C++ Modules#

Modules are a C++20 language feature. As the name suggests, they provides a modular compilation system, intending to provide both faster builds and better library isolation. The 1103, provides the easiest to read set of changes to the standard, although it does not capture later changes.

G++’s modules support is not complete. Other than bugs, the known missing pieces are:

Private Module Fragment

The Private Module Fragment is recognized, but an error is emitted.

Partition definition visibility rules

Entities may be defined in implementation partitions, and those definitions are not available outside of the module. This is not implemented, and the definitions are available to extra-module use.

Textual merging of reachable GM entities

Entities may be multiply defined across different header-units. These must be de-duplicated, and this is implemented across imports, or when an import redefines a textually-defined entity. However the reverse is not implemented—textually redefining an entity that has been defined in an imported header-unit. A redefinition error is emitted.

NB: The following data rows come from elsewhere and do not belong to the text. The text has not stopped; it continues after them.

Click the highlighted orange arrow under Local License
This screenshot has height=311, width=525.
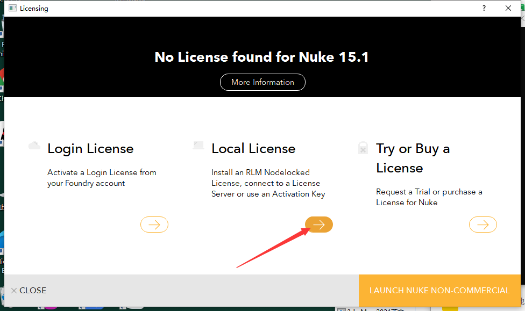pyautogui.click(x=319, y=225)
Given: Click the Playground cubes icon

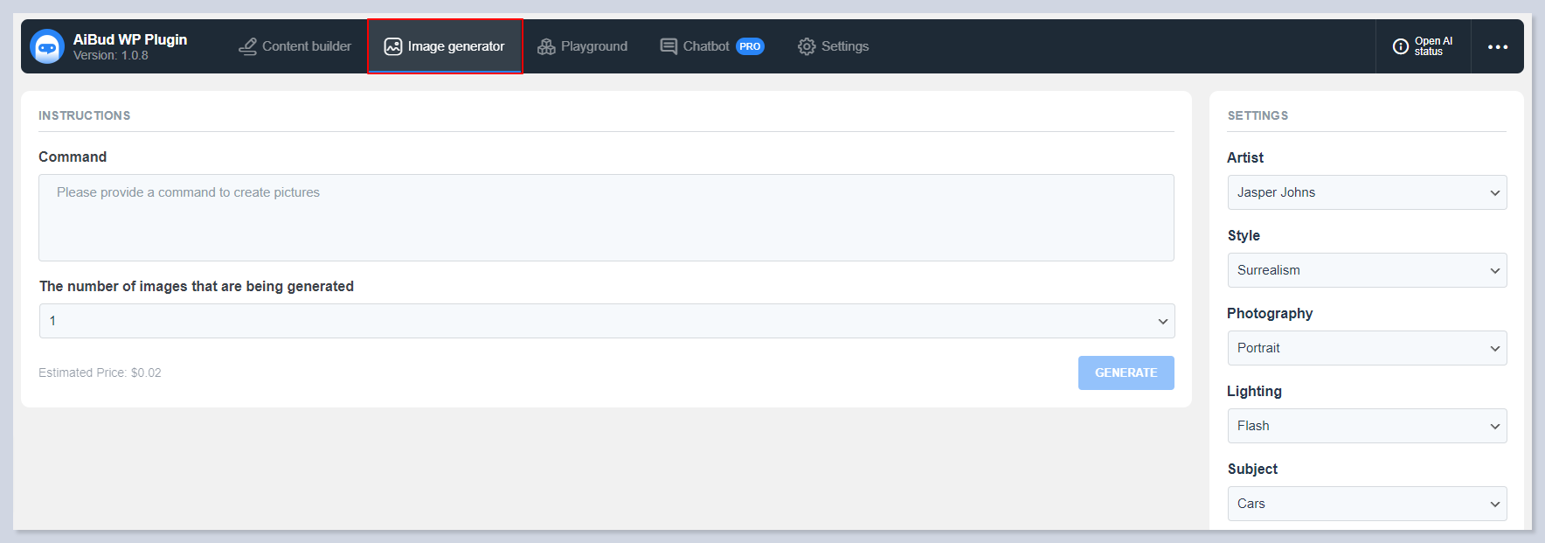Looking at the screenshot, I should point(546,46).
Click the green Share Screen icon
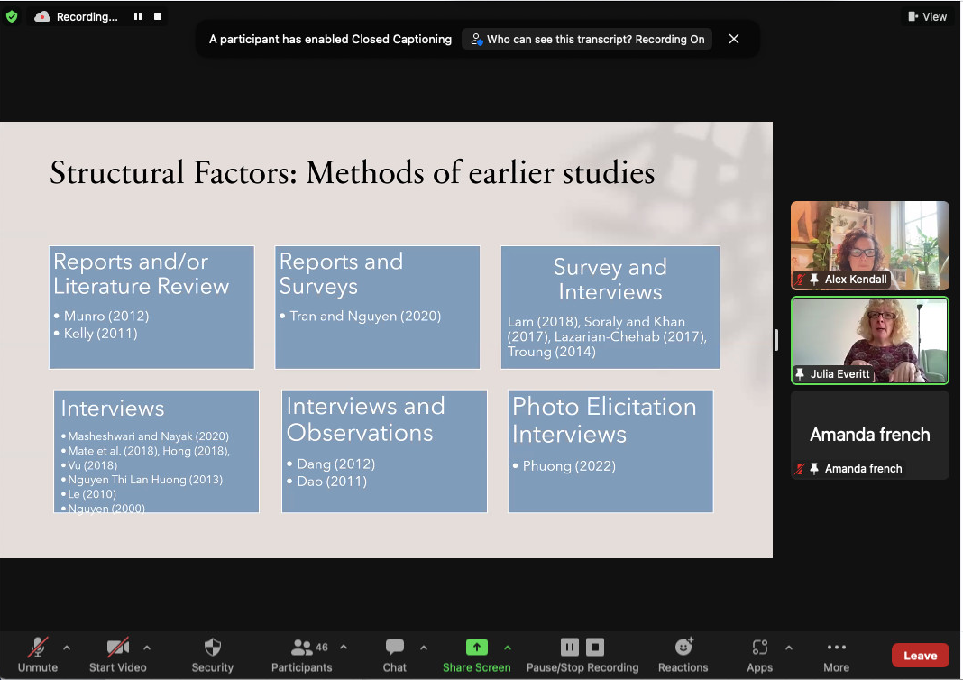The width and height of the screenshot is (963, 680). [x=476, y=648]
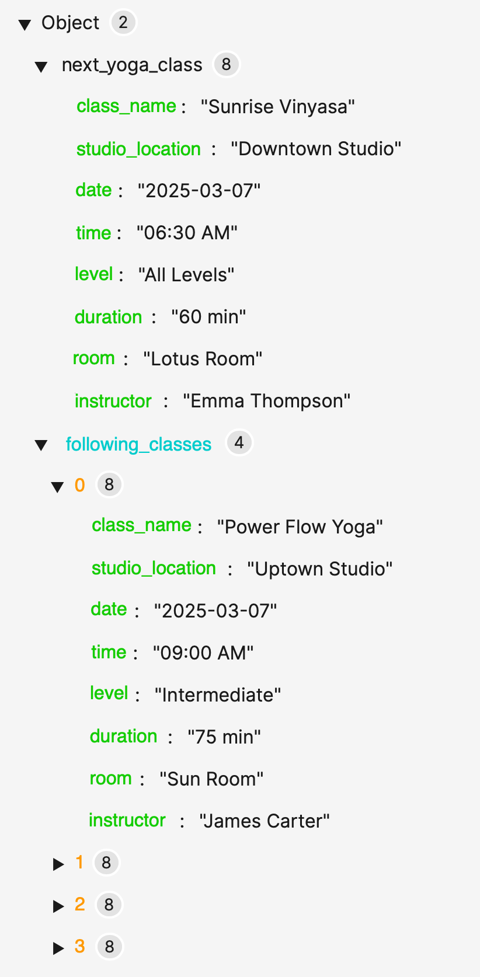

Translation-Unit local referencing rules

Papers P1815 and P2003 add limitations on which entities an exported region may reference (for instance, the entities an exported template definition may reference). These are not fully implemented.

Standard Library Header Units

The Standard Library is not provided as importable header units. If you want to import such units, you must explicitly build them first. If you do not do this with care, you may have multiple declarations, which the module machinery must merge—compiler resource usage can be affected by how you partition header files into header units.

Modular compilation is not enabled with just the -std=c++20 option. You must explicitly enable it with the -fmodules-ts option. It is independent of the language version selected, although in pre-C++20 versions, it is of course an extension.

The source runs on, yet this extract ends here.